**Given task 1**.
In the residuals analysis passage, how many times is each residual computed for each pair of variables?
**Given task 2**.
Reproduce the part of the records that opens with the line containing "Launch Thunderbird mail" and closes with the line containing "click(471, 10)", including both of those lines.

**Passage shown**.
____________
2.2. Residuals Analysis

We start by revisiting the residual analysis on the black hole scaling relations following the method outlined in Shankar et al. [40, 44, 45]. Residuals in pairwise correlations [59] allow for a statistically sound approach to probe the relative importance among variables in the scaling with black hole mass. Residuals are computed as

$\begin{array}{ll}\Delta (Y|X)\equiv logY-\langle logY|logX\rangle & (2)\end{array}$

where the residual is computed in the Y variable (at fixed X) from the log-log-linear fit of Y(X) vs. X, i.e., 〈log Y|log X〉. For each pair of variables, each residual is computed 200 times, and at each iteration five objects at random are removed from the original sample. From the full ensemble of realizations, we then measure the mean slope and its 1σ uncertainty.

Our results are shown in Figures 1, 2, which show the residuals extracted from the recent homogeneous sample calibrated by de Nicola et al. [54]. Figure 1 shows that black hole mass strongly correlates with velocity dispersion at fixed galaxy luminosity with a Pearson coefficient r ~ 0.7 (top left panel), and even more so at fixed effective radius with r ~ 0.8 (bottom left panel), while the corresponding correlations with stellar luminosity or effective radius are significantly less strong with r ~ 0.4 at fixed velocity dispersion (right panels). Figure 2 shows the residuals restricting the analysis to only early type galaxies (red circles). The residuals appear quite similar in both slopes and related Pearson coefficients. These results further support the findings by Shankar et al. [44] (shown, for comparison, in Figure 3) that velocity dispersion is more fundamental than effective radius and stellar mass, and that even disc-dominated galaxies follow similar scaling relations.

FIGURE 1

Figure 1. Correlations between residuals from the observed scaling relations, as indicated. The residuals are extracted from the recent homogeneous sample calibrated by de Nicola et al. [54]. It can be clearly seen that black hole mass is strongly correlated with velocity dispersion at fixed galaxy luminosity with a Pearson coefficient r ~ 0.7 (top left panel), and even more so at fixed effective radius with r ~ 0.8 (bottom left panel). Correlations with other relations appear less strong (right panels).
____________
**Records supplied**.

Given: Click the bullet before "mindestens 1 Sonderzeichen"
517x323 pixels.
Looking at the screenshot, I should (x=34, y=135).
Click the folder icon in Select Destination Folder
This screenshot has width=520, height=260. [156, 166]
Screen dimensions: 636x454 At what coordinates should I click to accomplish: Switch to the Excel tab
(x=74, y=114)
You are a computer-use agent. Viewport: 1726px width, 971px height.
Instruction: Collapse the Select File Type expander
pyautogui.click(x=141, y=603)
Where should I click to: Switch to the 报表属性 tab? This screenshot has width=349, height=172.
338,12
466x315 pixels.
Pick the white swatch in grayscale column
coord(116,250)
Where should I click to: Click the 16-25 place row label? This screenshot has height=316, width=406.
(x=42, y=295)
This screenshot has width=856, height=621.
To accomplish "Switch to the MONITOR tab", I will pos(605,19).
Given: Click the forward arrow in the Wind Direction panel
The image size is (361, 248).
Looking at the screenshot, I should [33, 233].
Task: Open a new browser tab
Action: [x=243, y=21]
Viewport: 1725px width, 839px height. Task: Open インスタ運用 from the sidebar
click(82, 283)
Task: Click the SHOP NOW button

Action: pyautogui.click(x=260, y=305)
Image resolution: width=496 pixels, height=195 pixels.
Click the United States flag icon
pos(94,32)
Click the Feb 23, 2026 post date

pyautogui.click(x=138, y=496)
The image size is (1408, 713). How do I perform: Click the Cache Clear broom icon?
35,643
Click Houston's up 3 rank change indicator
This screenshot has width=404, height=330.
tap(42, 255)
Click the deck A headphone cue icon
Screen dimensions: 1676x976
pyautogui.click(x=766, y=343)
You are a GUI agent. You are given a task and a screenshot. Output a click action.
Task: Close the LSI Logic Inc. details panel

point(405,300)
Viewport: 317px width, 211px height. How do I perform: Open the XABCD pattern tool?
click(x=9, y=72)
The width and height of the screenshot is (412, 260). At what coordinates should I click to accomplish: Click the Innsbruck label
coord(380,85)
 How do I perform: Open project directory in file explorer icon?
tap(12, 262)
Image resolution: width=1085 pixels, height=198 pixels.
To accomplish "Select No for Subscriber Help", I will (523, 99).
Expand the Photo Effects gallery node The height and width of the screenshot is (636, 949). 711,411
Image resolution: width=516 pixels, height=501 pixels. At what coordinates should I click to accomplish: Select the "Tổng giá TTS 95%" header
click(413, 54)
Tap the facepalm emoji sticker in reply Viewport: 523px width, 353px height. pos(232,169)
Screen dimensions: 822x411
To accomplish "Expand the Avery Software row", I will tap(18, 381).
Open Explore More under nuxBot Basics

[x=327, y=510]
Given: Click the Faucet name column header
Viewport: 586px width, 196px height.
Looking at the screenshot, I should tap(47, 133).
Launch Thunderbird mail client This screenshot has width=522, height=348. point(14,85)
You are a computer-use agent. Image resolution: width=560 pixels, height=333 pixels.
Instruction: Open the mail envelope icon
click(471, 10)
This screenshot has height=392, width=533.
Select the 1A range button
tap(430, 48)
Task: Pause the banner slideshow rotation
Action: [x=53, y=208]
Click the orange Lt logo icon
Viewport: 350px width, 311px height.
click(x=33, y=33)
____________
**Complete answer 1**.
200 times.

**Complete answer 2**.
Launch Thunderbird mail client This screenshot has width=522, height=348. point(14,85)
You are a computer-use agent. Image resolution: width=560 pixels, height=333 pixels.
Instruction: Open the mail envelope icon
click(471, 10)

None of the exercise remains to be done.